== Task data ==
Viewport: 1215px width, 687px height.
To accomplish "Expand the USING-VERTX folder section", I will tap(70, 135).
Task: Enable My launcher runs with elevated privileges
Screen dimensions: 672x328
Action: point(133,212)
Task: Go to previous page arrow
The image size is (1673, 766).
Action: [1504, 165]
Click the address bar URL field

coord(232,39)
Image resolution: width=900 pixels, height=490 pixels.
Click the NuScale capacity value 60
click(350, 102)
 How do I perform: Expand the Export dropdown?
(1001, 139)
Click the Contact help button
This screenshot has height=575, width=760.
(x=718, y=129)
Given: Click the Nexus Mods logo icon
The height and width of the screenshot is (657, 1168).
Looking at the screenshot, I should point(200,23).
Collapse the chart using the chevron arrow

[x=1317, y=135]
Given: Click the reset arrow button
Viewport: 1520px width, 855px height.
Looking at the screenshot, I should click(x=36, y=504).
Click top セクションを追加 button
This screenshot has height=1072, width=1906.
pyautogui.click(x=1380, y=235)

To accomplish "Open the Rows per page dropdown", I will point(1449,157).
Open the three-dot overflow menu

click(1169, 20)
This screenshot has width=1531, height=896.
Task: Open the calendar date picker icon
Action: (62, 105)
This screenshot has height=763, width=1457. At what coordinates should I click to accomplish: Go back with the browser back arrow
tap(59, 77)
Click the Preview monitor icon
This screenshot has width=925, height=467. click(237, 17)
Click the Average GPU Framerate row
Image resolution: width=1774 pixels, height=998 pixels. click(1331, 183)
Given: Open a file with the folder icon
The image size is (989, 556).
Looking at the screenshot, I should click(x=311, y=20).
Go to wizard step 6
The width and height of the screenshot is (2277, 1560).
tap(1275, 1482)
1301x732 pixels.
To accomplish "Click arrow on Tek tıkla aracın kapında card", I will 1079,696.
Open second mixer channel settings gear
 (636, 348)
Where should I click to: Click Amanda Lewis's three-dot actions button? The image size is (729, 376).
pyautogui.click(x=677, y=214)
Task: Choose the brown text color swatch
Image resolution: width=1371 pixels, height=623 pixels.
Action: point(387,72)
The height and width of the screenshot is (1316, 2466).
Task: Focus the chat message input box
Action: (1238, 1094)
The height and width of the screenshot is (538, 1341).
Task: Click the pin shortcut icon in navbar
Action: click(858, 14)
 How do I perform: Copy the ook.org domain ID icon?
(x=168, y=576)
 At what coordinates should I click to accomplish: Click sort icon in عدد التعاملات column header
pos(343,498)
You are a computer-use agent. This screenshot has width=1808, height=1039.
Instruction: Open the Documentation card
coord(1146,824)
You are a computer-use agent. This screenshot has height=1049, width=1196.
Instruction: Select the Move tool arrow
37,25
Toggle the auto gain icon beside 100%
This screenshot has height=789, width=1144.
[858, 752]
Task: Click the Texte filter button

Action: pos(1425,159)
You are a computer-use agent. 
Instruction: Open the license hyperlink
===
§ What is required:
Please copy all of the data above exactly.

§ Reply:
Viewport: 1215px width, 687px height.
To accomplish "Expand the USING-VERTX folder section", I will tap(70, 135).
Task: Enable My launcher runs with elevated privileges
Screen dimensions: 672x328
Action: point(133,212)
Task: Go to previous page arrow
The image size is (1673, 766).
Action: [1504, 165]
Click the address bar URL field

coord(232,39)
Image resolution: width=900 pixels, height=490 pixels.
Click the NuScale capacity value 60
click(350, 102)
 How do I perform: Expand the Export dropdown?
(1001, 139)
Click the Contact help button
This screenshot has height=575, width=760.
(x=718, y=129)
Given: Click the Nexus Mods logo icon
The height and width of the screenshot is (657, 1168).
Looking at the screenshot, I should point(200,23).
Collapse the chart using the chevron arrow

[x=1317, y=135]
Given: Click the reset arrow button
Viewport: 1520px width, 855px height.
Looking at the screenshot, I should click(x=36, y=504).
Click top セクションを追加 button
This screenshot has height=1072, width=1906.
pyautogui.click(x=1380, y=235)

To accomplish "Open the Rows per page dropdown", I will point(1449,157).
Open the three-dot overflow menu

click(1169, 20)
This screenshot has width=1531, height=896.
Task: Open the calendar date picker icon
Action: (62, 105)
This screenshot has height=763, width=1457. At what coordinates should I click to accomplish: Go back with the browser back arrow
tap(59, 77)
Click the Preview monitor icon
This screenshot has width=925, height=467. click(237, 17)
Click the Average GPU Framerate row
Image resolution: width=1774 pixels, height=998 pixels. click(1331, 183)
Given: Open a file with the folder icon
The image size is (989, 556).
Looking at the screenshot, I should click(x=311, y=20).
Go to wizard step 6
The width and height of the screenshot is (2277, 1560).
tap(1275, 1482)
1301x732 pixels.
To accomplish "Click arrow on Tek tıkla aracın kapında card", I will 1079,696.
Open second mixer channel settings gear
 (636, 348)
Where should I click to: Click Amanda Lewis's three-dot actions button? The image size is (729, 376).
pyautogui.click(x=677, y=214)
Task: Choose the brown text color swatch
Image resolution: width=1371 pixels, height=623 pixels.
Action: point(387,72)
The height and width of the screenshot is (1316, 2466).
Task: Focus the chat message input box
Action: (1238, 1094)
The height and width of the screenshot is (538, 1341).
Task: Click the pin shortcut icon in navbar
Action: click(858, 14)
 How do I perform: Copy the ook.org domain ID icon?
(x=168, y=576)
 At what coordinates should I click to accomplish: Click sort icon in عدد التعاملات column header
pos(343,498)
You are a computer-use agent. This screenshot has width=1808, height=1039.
Instruction: Open the Documentation card
coord(1146,824)
You are a computer-use agent. This screenshot has height=1049, width=1196.
Instruction: Select the Move tool arrow
37,25
Toggle the auto gain icon beside 100%
This screenshot has height=789, width=1144.
[858, 752]
Task: Click the Texte filter button

Action: pos(1425,159)
You are a computer-use agent. 
Instruction: Open the license hyperlink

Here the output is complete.